The problem, says Jill Lepore, a historian of polling at Harvard, is that while traditional polling was bad for democracy and could be unreliable, data science was still more damaging. Politicians’ views were dictated by consultants, not principle, while voters were told only what they wanted to hear. ‘The effects of data science on the political process are probably considerably worse. Data science is the solution to one problem but the amplification of a much bigger one — the political problem.’

She was talking about the key to it all: ‘microtargeting’. Cambridge Analytica sliced and diced the electorate so Trump could talk to small groups directly, or even one at a time: one email or letter to the timid introvert at No. 22 who cares about jobs and limited government, another to the loud extrovert next door who cares about gun rights and Isis. Psychographics was used in what Oczkowski calls ‘sentiment analysis’ and ‘tonality’, that is in deciding what to say to people and how to say it. Almost 50 years after The Selling of the President was written about the advertising industry’s intrusion into politics, this is the ultimate attempt to manipulate the electorate.

Nix, Cambridge Analytica’s chief executive, is evangelical about this. ‘What we’re seeing is not about politics. Communication is fundamentally changing. Creative-led blanket advertising is being replaced by data-driven individualised advertising. This can only be good. The advertisers get a much better return on investment; the consumers are not being bombarded with adverts for things they don’t care about.’ Don Draper is dead — replaced by a twentysomething chugging Diet Coke at a laptop.
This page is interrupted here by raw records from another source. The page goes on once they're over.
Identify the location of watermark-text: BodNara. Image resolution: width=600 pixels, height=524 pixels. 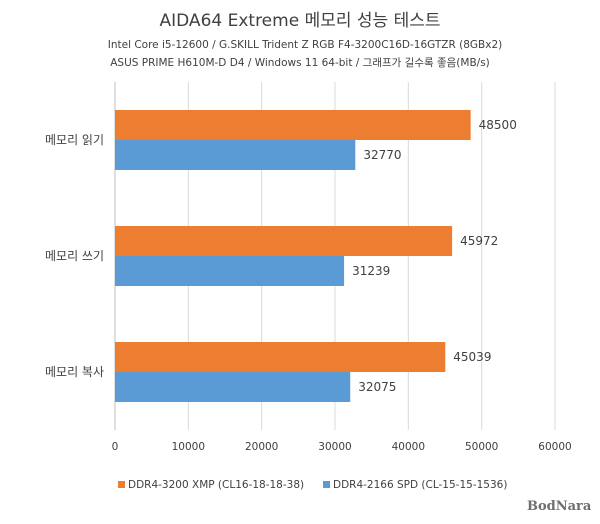
(560, 506).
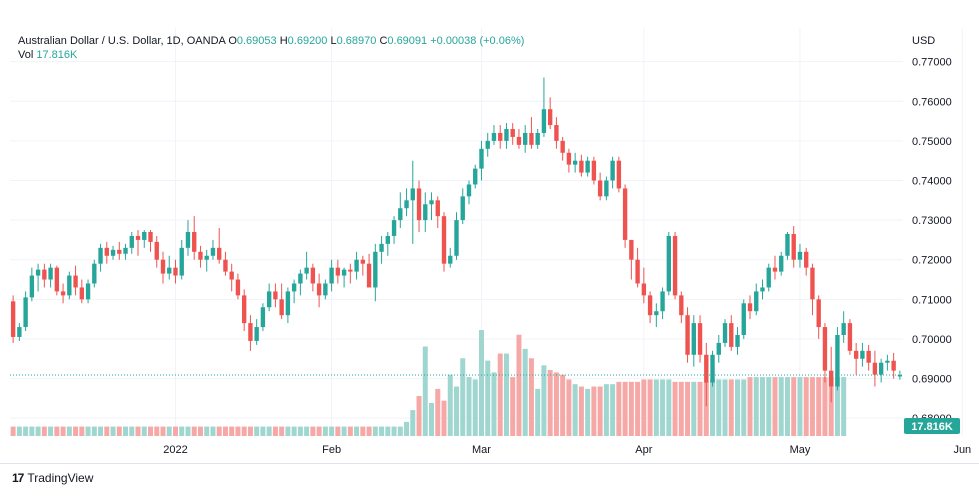 The width and height of the screenshot is (979, 498). Describe the element at coordinates (490, 464) in the screenshot. I see `footer-divider` at that location.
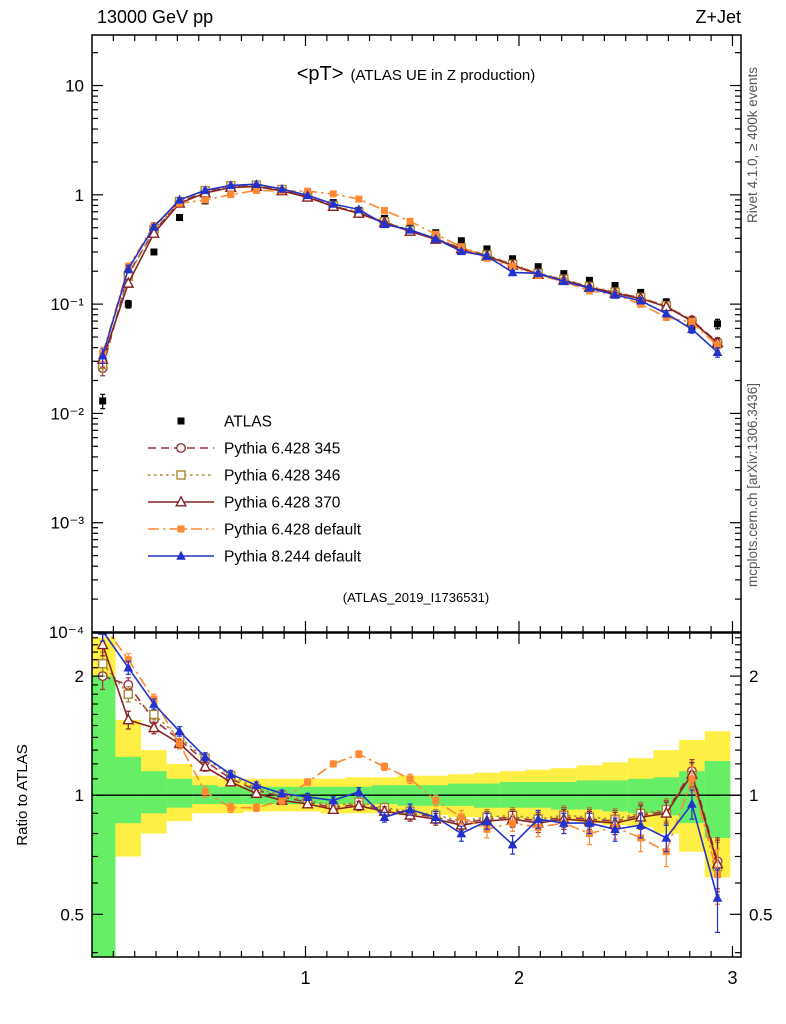  Describe the element at coordinates (320, 74) in the screenshot. I see `plot-title-observable: <pT>` at that location.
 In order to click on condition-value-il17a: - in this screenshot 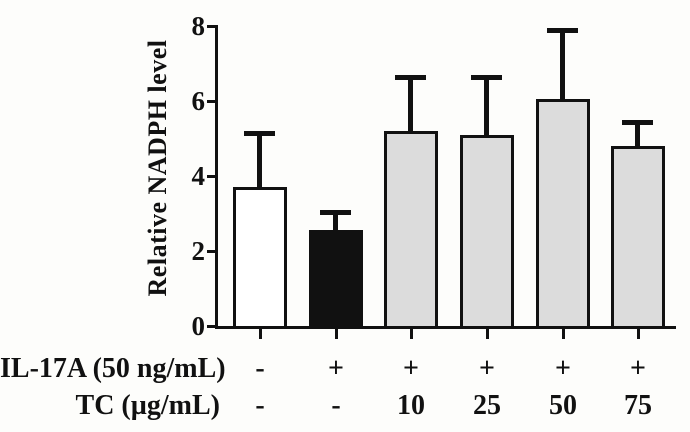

The clients seem to like it. Trump reportedly spent only a third as much as Clinton on TV advertising. ‘Cambridge Analytica bullshit a lot,’ said a senior figure in the campaign here for Brexit, echoing the American consultants, but ‘if you are a smart client you can definitely get value out of them’. Trump had already announced his rust-belt strategy before Cambridge came on board. But Oczkowski says he ‘greatly influenced’ where the candidate travelled, based on the ‘density of persuadable voters’. ‘We certainly don’t take credit for any strategy,’ he was careful to say, but ‘we reinforced decisions that Mr Trump had already decided to take’.

You might think from a casual reading of the Cambridge Analytica press release that they predicted the outcome of the election. They did not. A company spokesman called reporters before election day to say that Trump had only a 20 per cent chance of winning. That was increased — in an internal assessment — to 30 per cent as people went to vote. Having put the entire nation on the couch, Cambridge Analytica got it just slightly less wrong than all the conventional pollsters. ‘We saw it coming in terms of the trends,’ Oczkowski said, ‘but in terms of actually predicting a win, we knew it was a possibility but we couldn’t say definitively that it was going to happen.’

This is comforting. The human heart remains unknowable. Elections remain fickle things. And despite data science, the warning to journalists from this astonishing presidential election still stands. Never again should we begin a report: ‘According to opinion polls…’

Paul Wood is a BBC correspondent and a fellow of the New America foundation.